Lamansarda, “Foreign Bodies”: la recensione

Esce domani, 22 marzo, Foreign Bodies, il debut album della band napoletana Lamansarda. Pubblicato dalla label I Make Records è un lavoro fortemente ispirato al folk americano. "Concept fortuito", Foreign Bodies racconta di relazioni domestiche che la famiglia alimenta.

La mansarda non è soltanto il luogo in cui quattro ragazzi della provincia napoletana s’incontrano per la prima volta nell’estate del 2013. Il folk americano è il punto di partenza di una ricerca che ne asseconda lo slancio di fuga, in cui il fingerpicking accompagna chitarre fantasmatiche, piano e strumenti a fiato, per diventare semplicemente altro.

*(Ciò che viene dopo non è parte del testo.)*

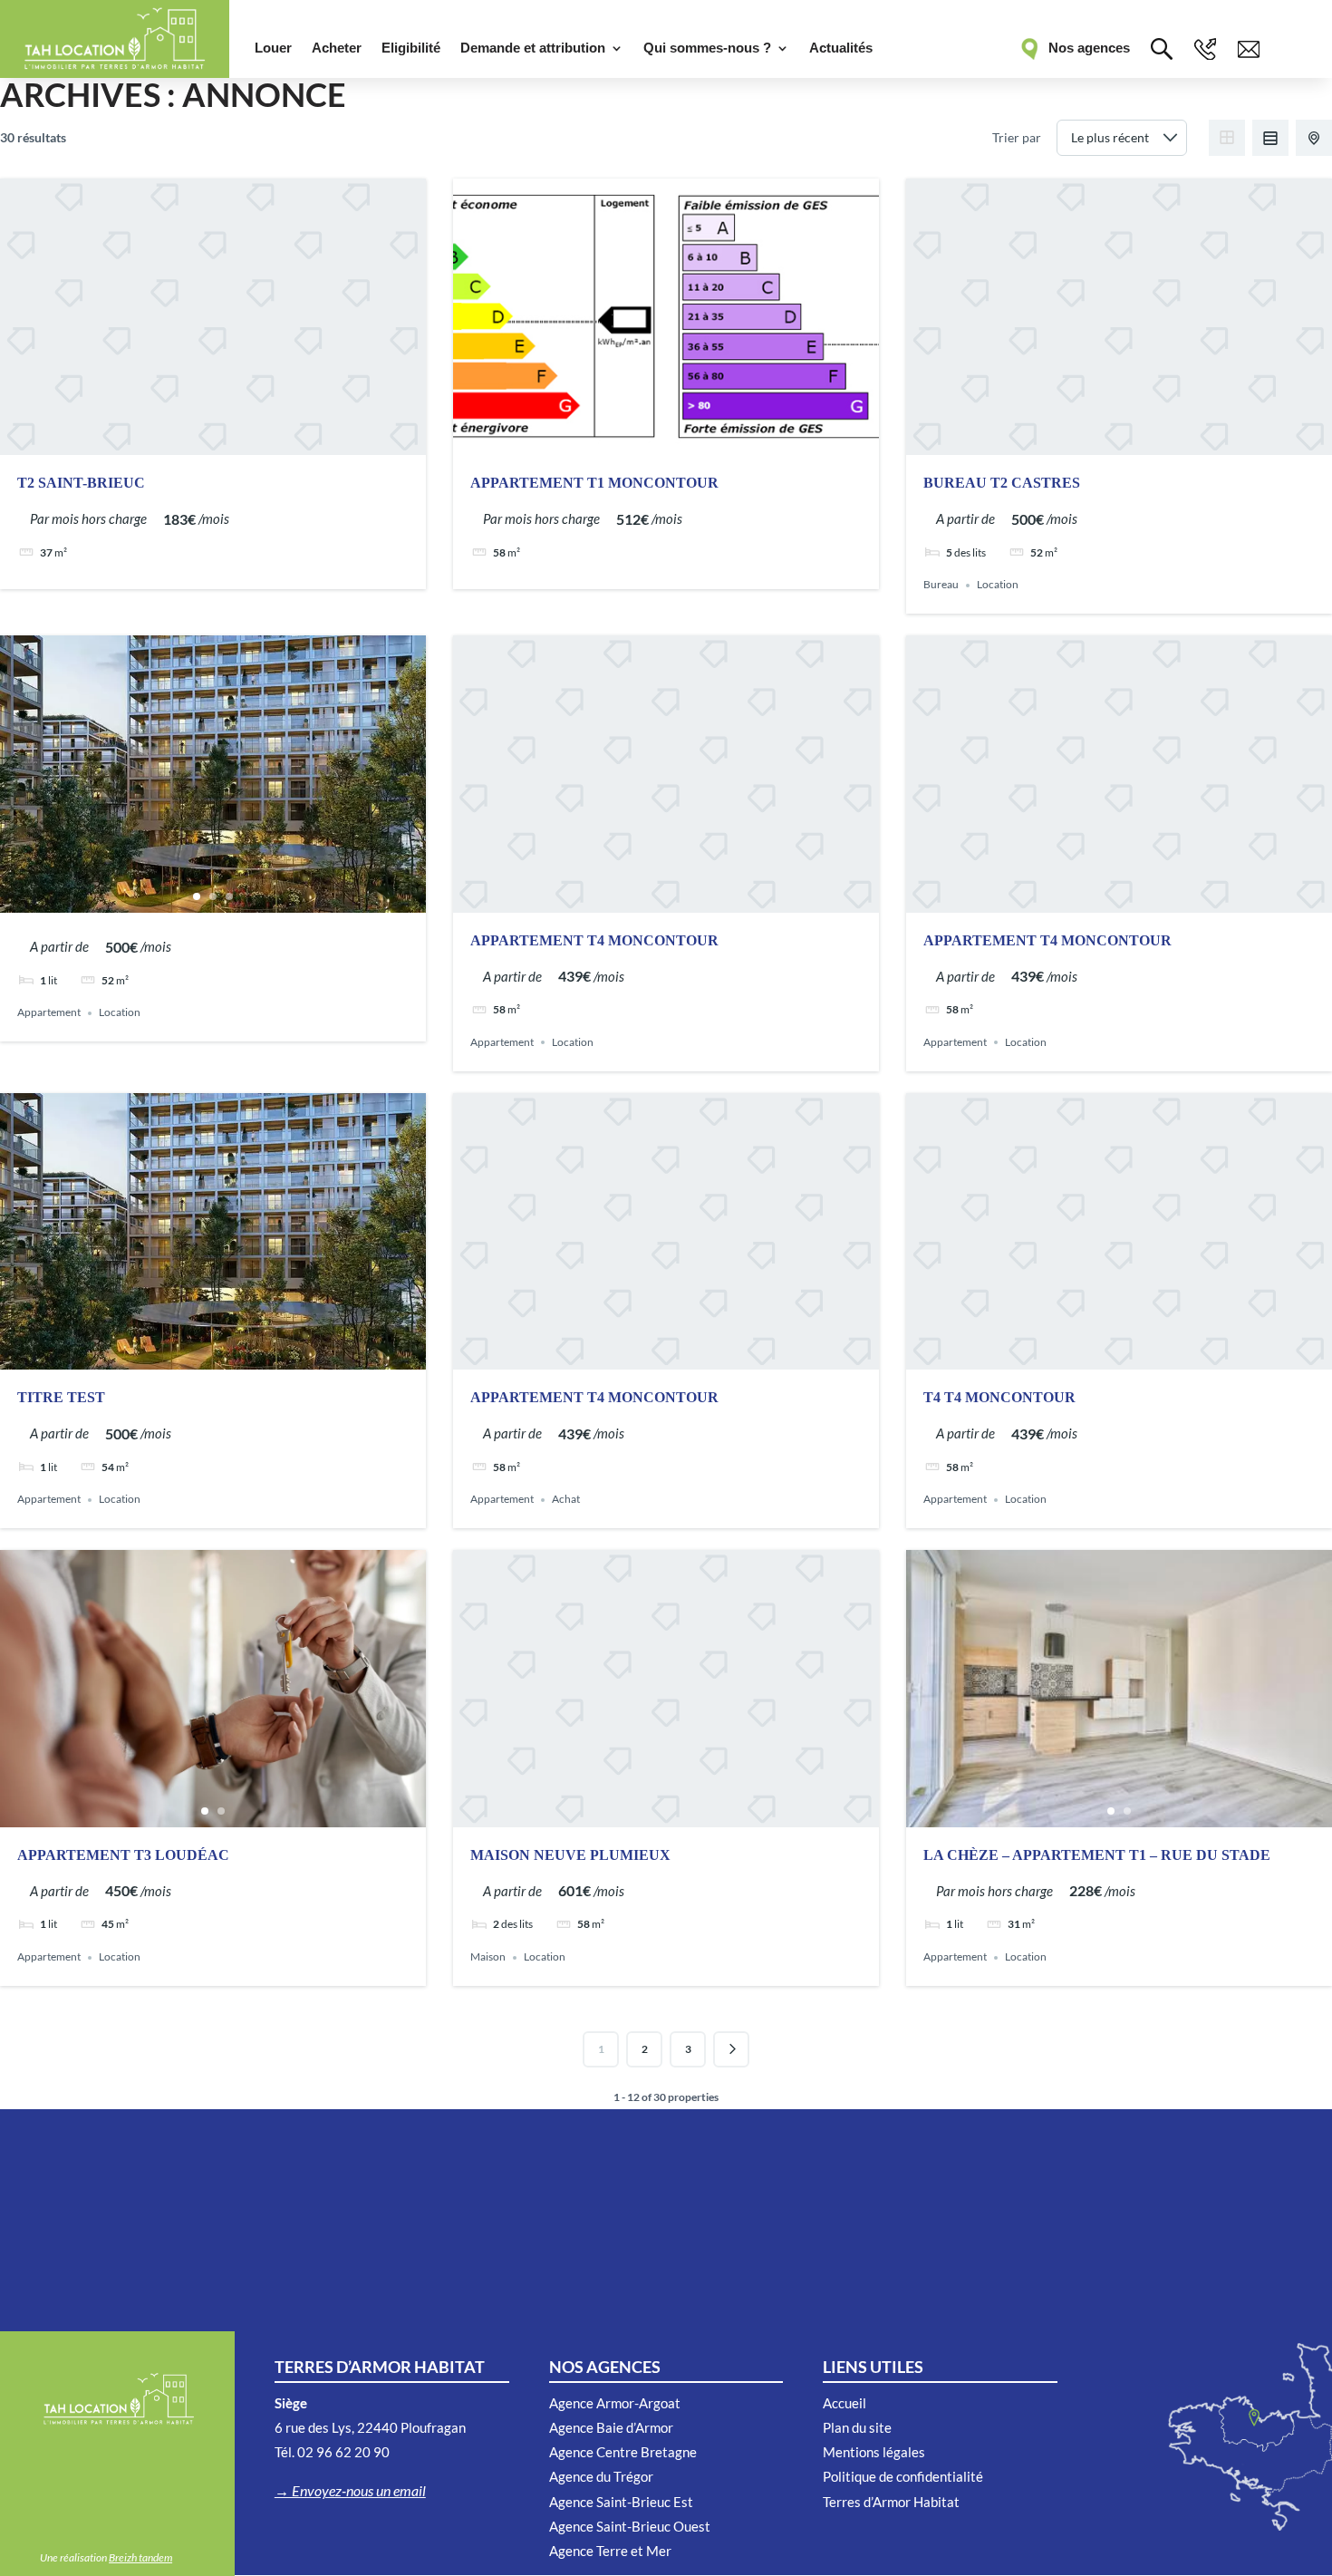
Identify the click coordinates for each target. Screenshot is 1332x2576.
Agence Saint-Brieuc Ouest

L’estate del 2017 vede l’ingresso della band nel roster di I Make Records (già label del fortunato esordio di Hide Vincent), nei cui studi verrà registrato, con la produzione artistica di Francesco Tedesco, Foreign Bodies.

Lamansarda è il lavoro quotidiano dei fratelli Antonio Acconcio (testi, voce, chitarra acustica, tastiere, harmonium) e Lorenza Acconcio (basso), di Fabrizio D’Andrea (chitarra elettrica e acustica) e Alessandro Bocchetti (batteria, percussioni).

Lamansarda traccia per traccia

Si parte da Cuckoo, pezzo che costruisce sul folk inserendo qualche svolazzo di fantasia, con un atteggiamento di fondo che fa pensare a super-classici tipo James Taylor.

Qualcosa di soffuso e jazzato caratterizza Old at Heart, altro pezzo con caratteristiche vintage. Vesper Sparrow parte con i crismi della ballata acustica, ma piano piano allarga il respiro mostrando altri volti e ambizioni più vaste.

Woody Woodpecker Theme, il singolo di presentazione del disco, non sembra contenere la classica risata del picchio Woody, anzi sembra procedere verso strutture che stanno tra il blues e il prog, con un giro di basso particolarmente vellutato.

E' una vera ballad invece, benché con agganci fitoterapici, la morbida Hypericum, che aggiunge piccoli battiti a una sostanza particolarmente soft. Anche The Orchard viaggia su temi e toni morbidi, aprendosi piano piano.

Con Comet Dog si risolleva il ritmo e anche l'umore generale. The Crime Scene lavora soprattutto sulla tessitura della chitarra classica, accoppiata con la voce. Desirée indugia sui temi del romanticismo, mettendo in mostra qualche ulteriore trama della chitarra, con un finale fuorviante. Si chiude con un'agile Drunk Meridian, che ha qualche goccia di sangue tropicale.

Il folk non è mai stato soltanto il folk: è un genere così plastico da adattarsi alla contaminazione con quasi tutti gli altri generi. Lamansarda utilizza il folk come piattaforma di lancio verso destinazioni del tutto differenti, e lo fa con proprietà e maestria.

Questo album infatti non sembra un debutto: c'è la maturità della composizione e dell'esecuzione, c'è un notevole dispiego di fantasia e ispirazione, soprattutto nella prima parte, e c'è un disco ricco, levigato, consistente e davvero notevole.